Нельзя, впрочем, отрицать того факта, что гравюра как профессиональное ремесло существовала в России и в конце XIX века, но не была еще творческим искусством, в подлинном смысле этого понятия. Граверы не создавали своих произведений, но, как и западные ремесленники, переносили на гравюру произведения живописцев. Одним из наиболее талантливых и усердных русских профессиональных граверов был в те годы Иван Павлов, родившийся в 1872 году и исполнявший гравюры на дереве и — позже — на линолеуме, по картинам B.Маковского, И.Репина, А.Казакова, Рубо и иных художников, а также — по фотографическим снимкам («Уходящая Москва», «Старая провинция» и др.). Русский историк искусства В.Адарюков, говоря о гравюрных работах И.Павлова, писал, что все его работы имели «одну общую характерную черту: в них гравер старался как можно меньше вносить своего я: чрезвычайно добросовестно изучая каждого художника, гравер ставил себе задачей фотографически точно передать индивидуальные особенности художника, его манеру и технику». Гравировальное мастерство И.Павлова было все же очень высокого качества.

Зарождением или — воскресением настоящего графического искусства как самостоятельной творческой формы художественного выражения Россия обязана художественной группе «Mиp искусства», в центре которой в конце девяностых годов XIX века находились юные живописцы и рисовальщики Александр Бенуа, Константин Сомов, Евгений Лансере, Лев Бакст и их друзья, любители искусства, очень много сделавшие для его обновления: Сергей Дягилев, княгиня Мария Тенишева и Савва Мамонтов. В 1898 году, при их ближайшем участии и благодаря организационной энергии Дягилева, вышел в свет первый номер художественного журнала «Mиp искусства», порывавшего с господствовавшей тогда в России идеологией «передвижнического» реализма. Годом позже, в Петербурге, открылась первая выставка художников группы «Mиp искусства». Борьба за новые формы началась.

«Mиp искусства — целая эпоха, и теперь еще не вовсе закончившаяся как будто, невзирая на художественные сдвиги десятилетий: эпоха декоративной выдумки, стилизма и лирического гротеска, — писал много лет спустя Сергей Маковский. — Mиp искусства ретроспективен, миpискусники — энтузиасты старины. Но в то же время, мы знаем, миpискусничество как мировоззрение — отнюдь не уклон к художественной консервативности, а напротив — последовательное приятие всех находок и соблазнов новаторства».

Но среди наиболее сильных «соблазнов», захвативших художников «Mиpa искусства», на первом плане оказался рисунок или — точнее — разнообразные формы графического искусства, объединившего этих художников на долгие годы и унаследованного потом младшими поколениями.

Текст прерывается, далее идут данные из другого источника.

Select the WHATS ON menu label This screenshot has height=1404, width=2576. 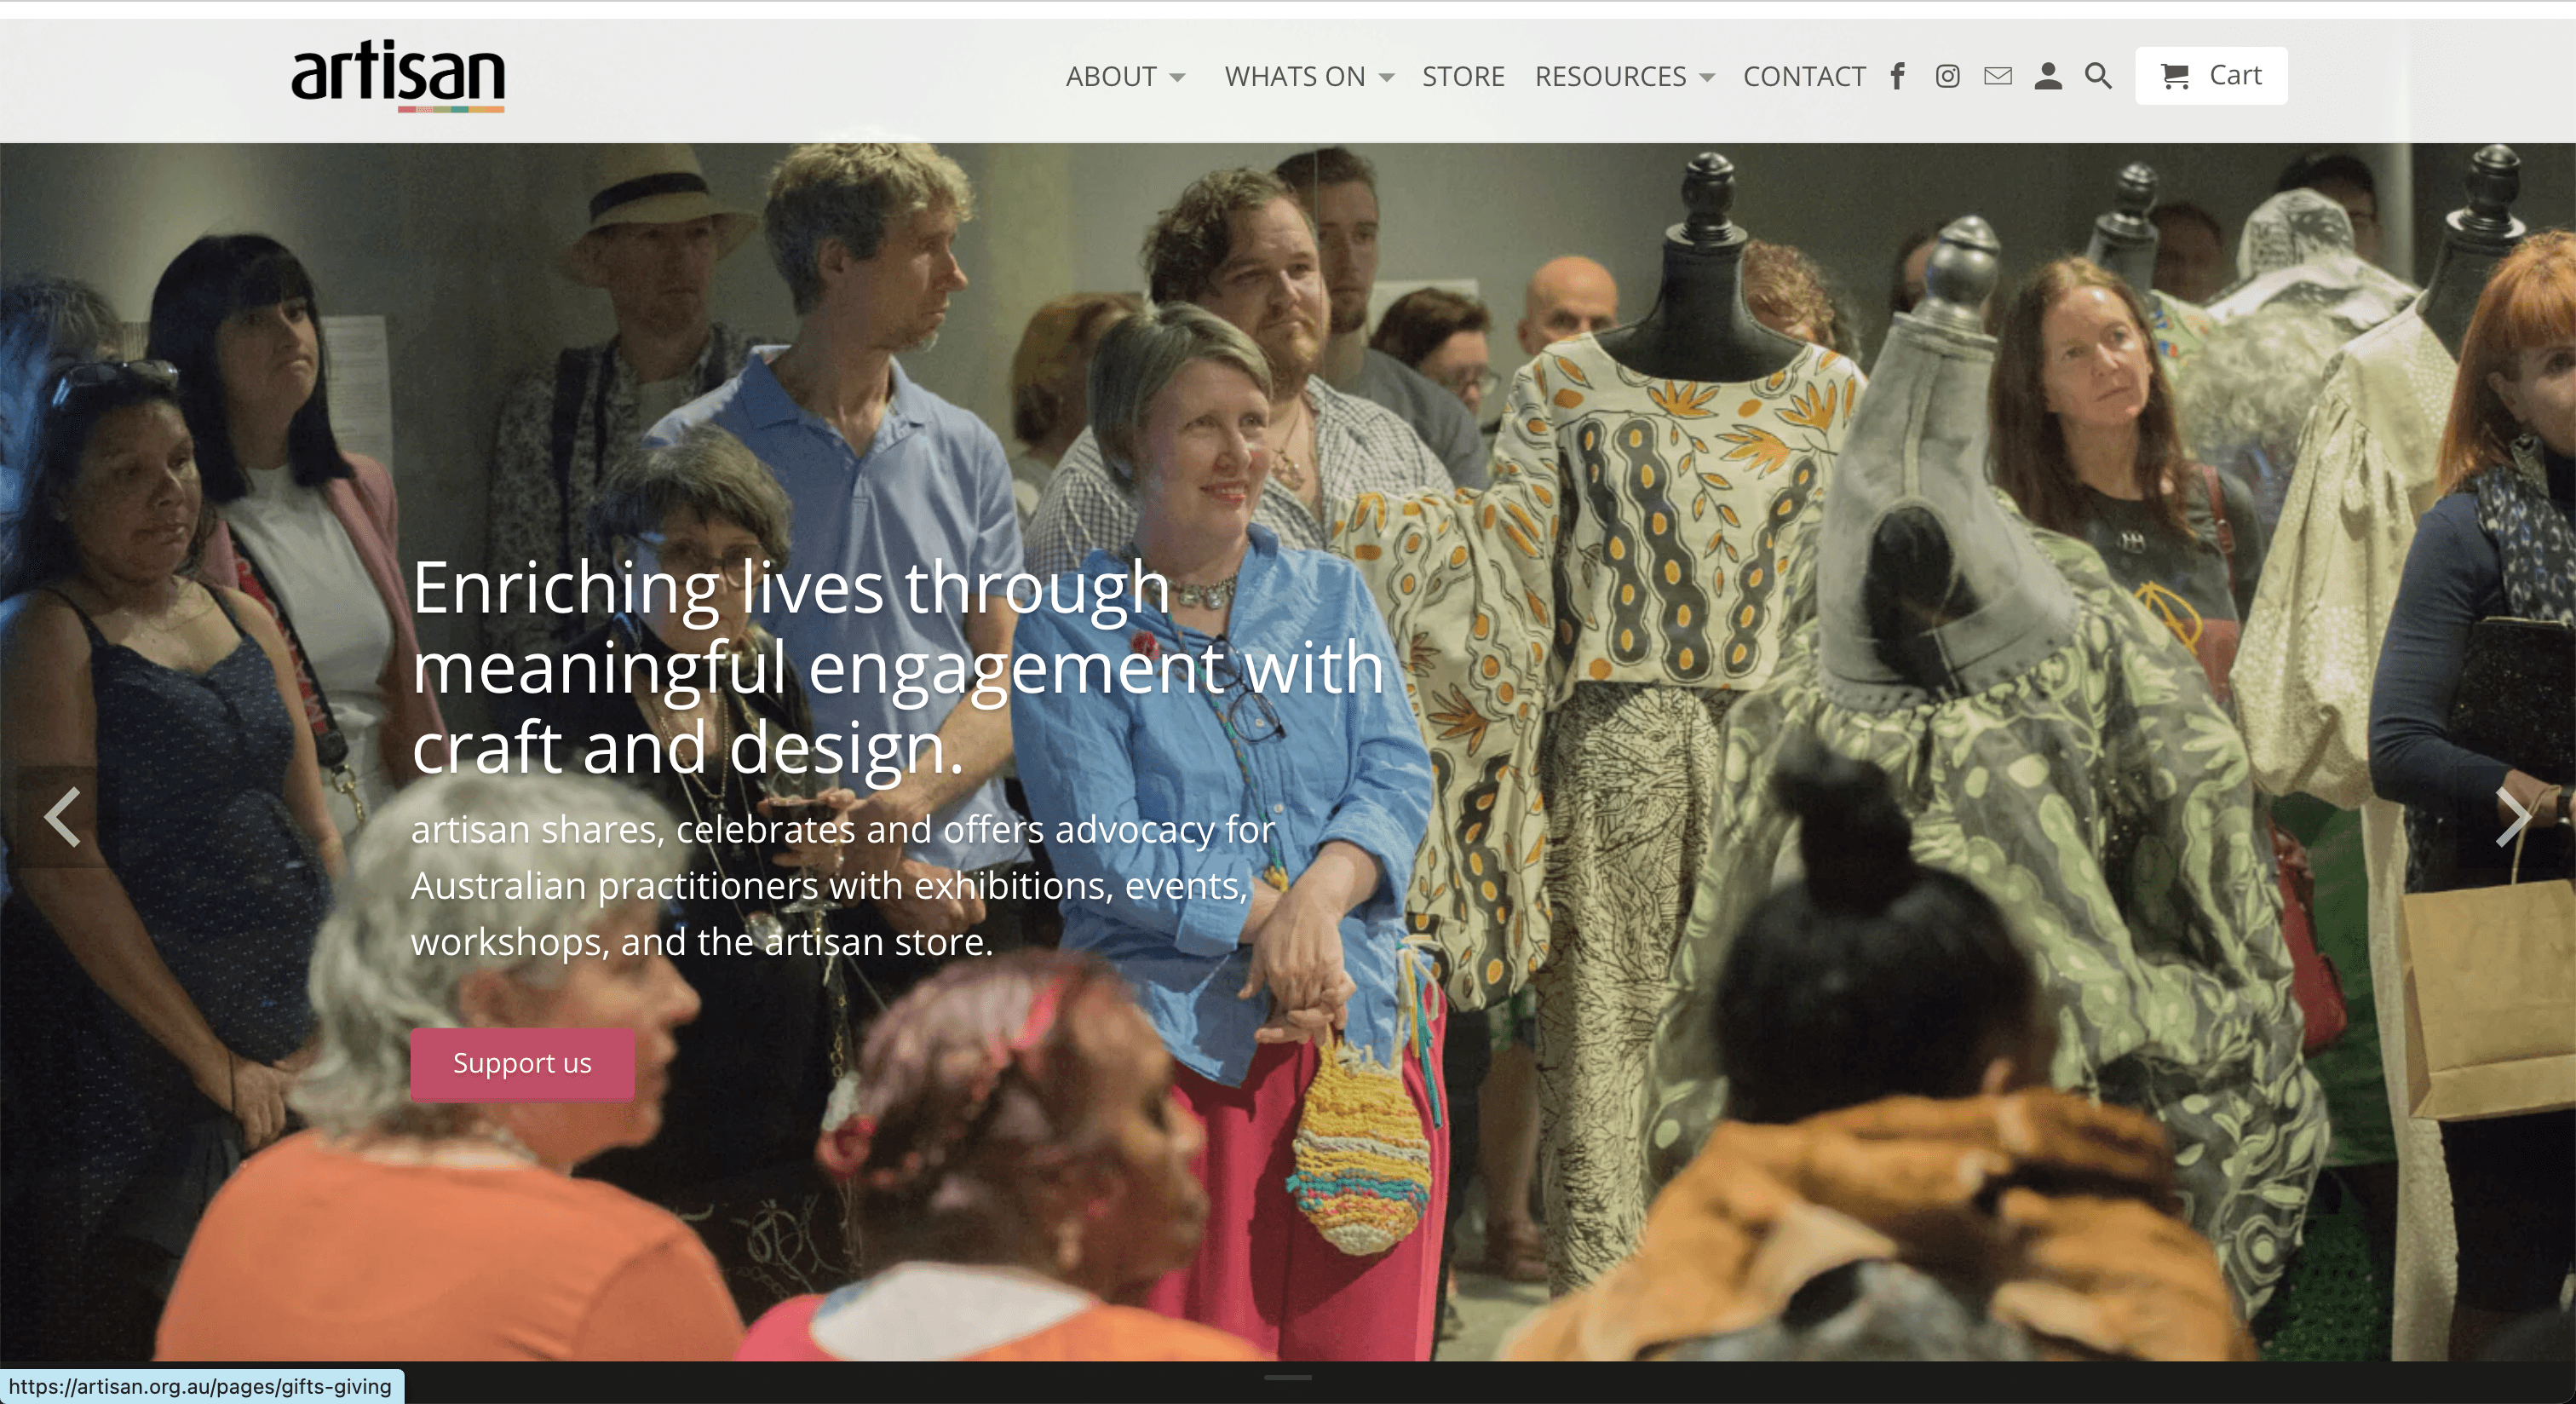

Графика «сродни иероглифу. Несомненно. И в этом ее мудрость, — писал еще С.Маковский. — Она оставляет себе только то, что ей принадлежит по праву: тени и грани, легкую роскошь контурных линий, не существующую в природе, подкрашенный узор, черное кружево силуэта. В этой призрачной области она всемогуща. Одухотворение этих бесплотных форм — ее секрет».

Препятствий, однако, к осуществлению графических проблем в России было еще слишком много в годы основания «Mиpa искусства». Вот что рассказывал об этом в 1916 году Дмитрий Философов, близкий к редакции «Mиpa искусства»:

«Каких-нибудь двадцать лет тому назад у нас в техническом смысле была пустыня аравийская. И мечтатели (имеется в виду редакция „Mиpa искусства“ на первых порах) должны были прежде всего превратиться в техников. Много сил и времени ушло на эту самую технику; шрифт откопали в Академии наук — подлинный елизаветинский. Вернее, не шрифт, а матрицы. По ним отлили шрифт. Необходимую меловую бумагу добыли только на второй год (издания „Mиpa искусства“), а пресловутую бумагу верже (кто только теперь ею не пользуется!) изготовили лишь к третьему году издания. Вообще, надо заметить, что только с 1901 года журнал с внешней стороны стал мало-мальски удовлетворять самих редакторов. До этого каждый новый выпуск вызывал новые огорчения, а порою отчаяние… Изготовлять клише не умели. Кто подумает, что фирма Вильборг, с таким успехом конкурирующая теперь (в 1916 году) с Европой, изготовила нам клише такого плохого качества, что пришлось обратиться с заказом за границу. Печатать тоже не умели, рисунки смазывались. Сколько пришлось сидеть в типографии… Отлично помню, как Дягилев и Бакст целую ночь провозились в типографии, когда с нескольких досок печатались деревянные гравюры А.П.Остроумовой. На третий год все было преодолено, и благодаря новому руководителю типографии Голике и Вильборг, Б.Г.Скамони, мы перешли на русские клише и русские фотографии. Но в первый год техника прямо заела».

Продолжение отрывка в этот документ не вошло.